Le parti d’extrême droite, arrivé en tête des Européennes et au premier tour des législatives, a dicté les thèmes abordés lors de cette campagne éclair, comme le pouvoir d’achat, l’immigration ou les impôts.

Un « narratif imposé » par le RN

Pour Clémentine Nordon, responsable du pôle presse et partenariat de Citoyens pour le climat, le « narratif imposé » par le RN donne une fausse idée de l’écologie. « Pour eux, elle ne peut être que punitive, les économies d’énergie ne peuvent être qu’un appauvrissement de notre niveau de vie, et lutter contre le pouvoir d’achat est forcément contradictoire avec la lutte contre le réchauffement climatique… », énumère-t-elle.

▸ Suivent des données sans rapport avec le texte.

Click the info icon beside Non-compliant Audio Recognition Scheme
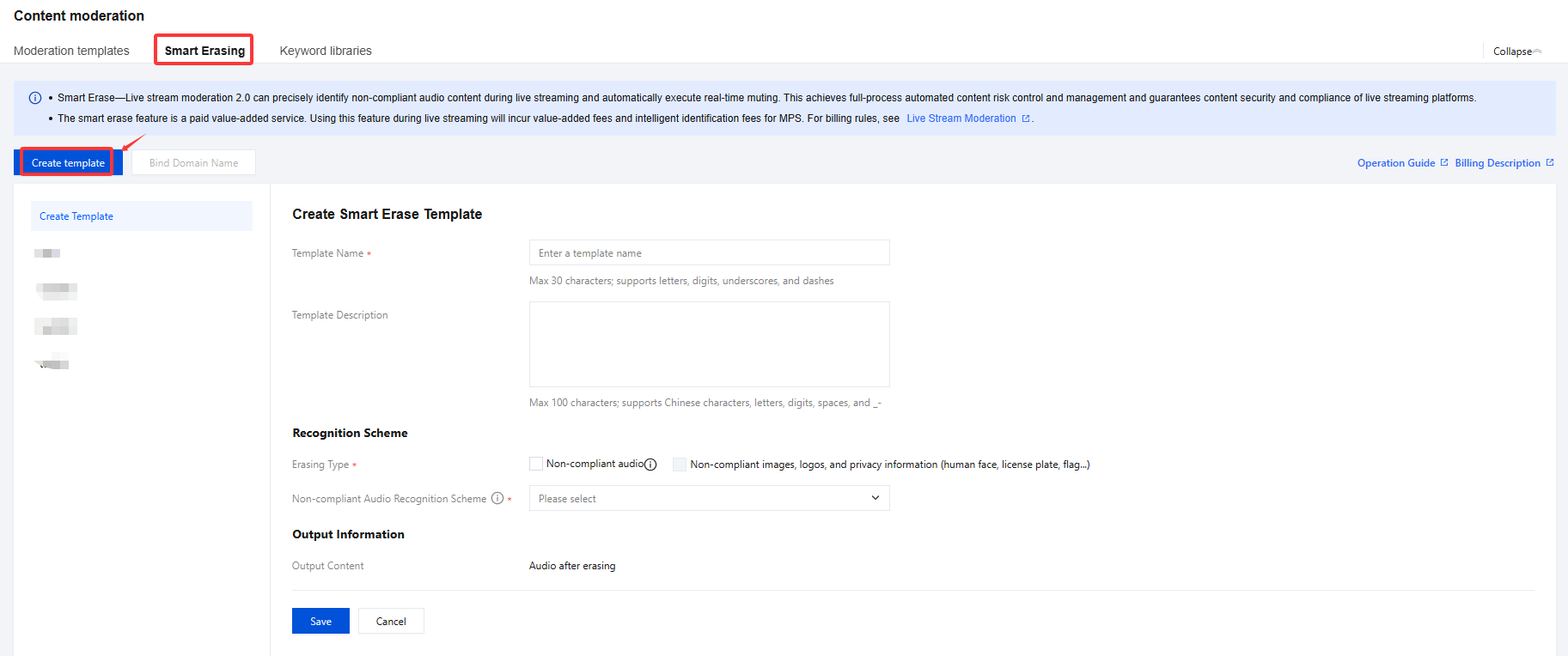The image size is (1568, 656). click(497, 498)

Damien Deville, membre des Colibris, mouvement citoyen pour l’émergence d’une société écologique et solidaire, regrette par ailleurs une focalisation autour d’événements comme Sainte-Soline, qui présentent les combats écologiques uniquement « sous une forme vindicative ». « On ne se rend pas compte à quel point on se met les gens à dos dans les territoires », souligne ce géographe chercheur associé à la Sorbonne, originaire de la Sarthe rurale, où il vit encore aujourd’hui.

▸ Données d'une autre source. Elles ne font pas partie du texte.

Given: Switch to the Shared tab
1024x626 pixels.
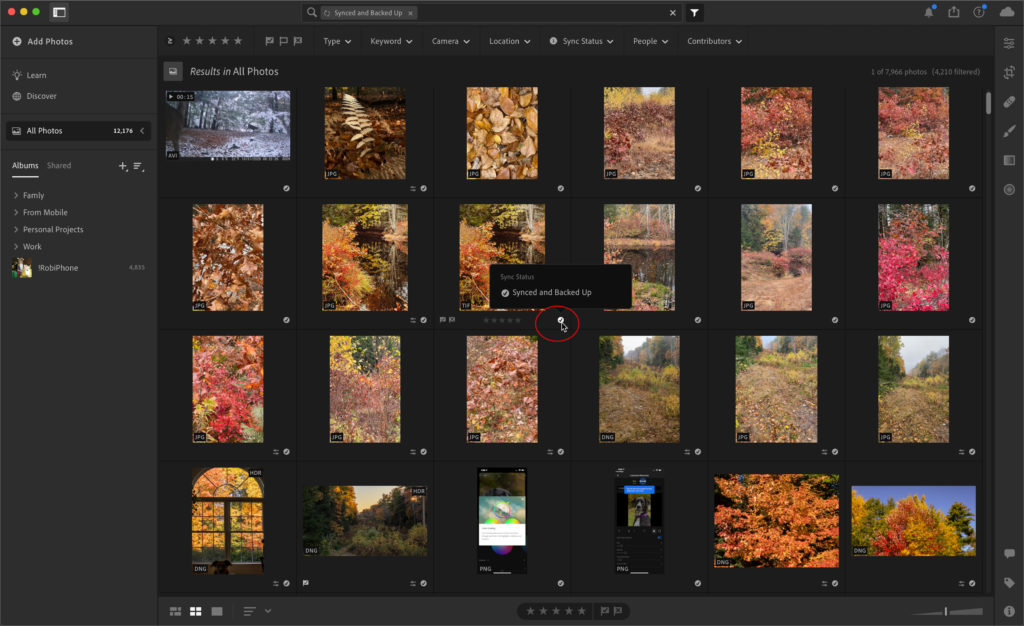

Si les politiques, en premier lieu, n’ont pas mis en avant ces sujets dans leurs programmes, les médias ont également joué un rôle, selon Gaspard Tamagny. « Il y a une responsabilité de tout le monde d’en parler, de confronter les programmes des adversaires politiques là-dessus », estime le porte-parole d’Alternatiba.

Une opinion partagée par Clémentine Nordon, qui estime que les journalistes ne sont « pas assez formés » sur ces questions parfois techniques. « Des énormités sont dites parfois par les candidats sur ce sujet face à des journalistes, alors qu’ils savent qu’ils ne pourraient pas être imprécis sur le budget ou une loi de finance », regrette-t-elle.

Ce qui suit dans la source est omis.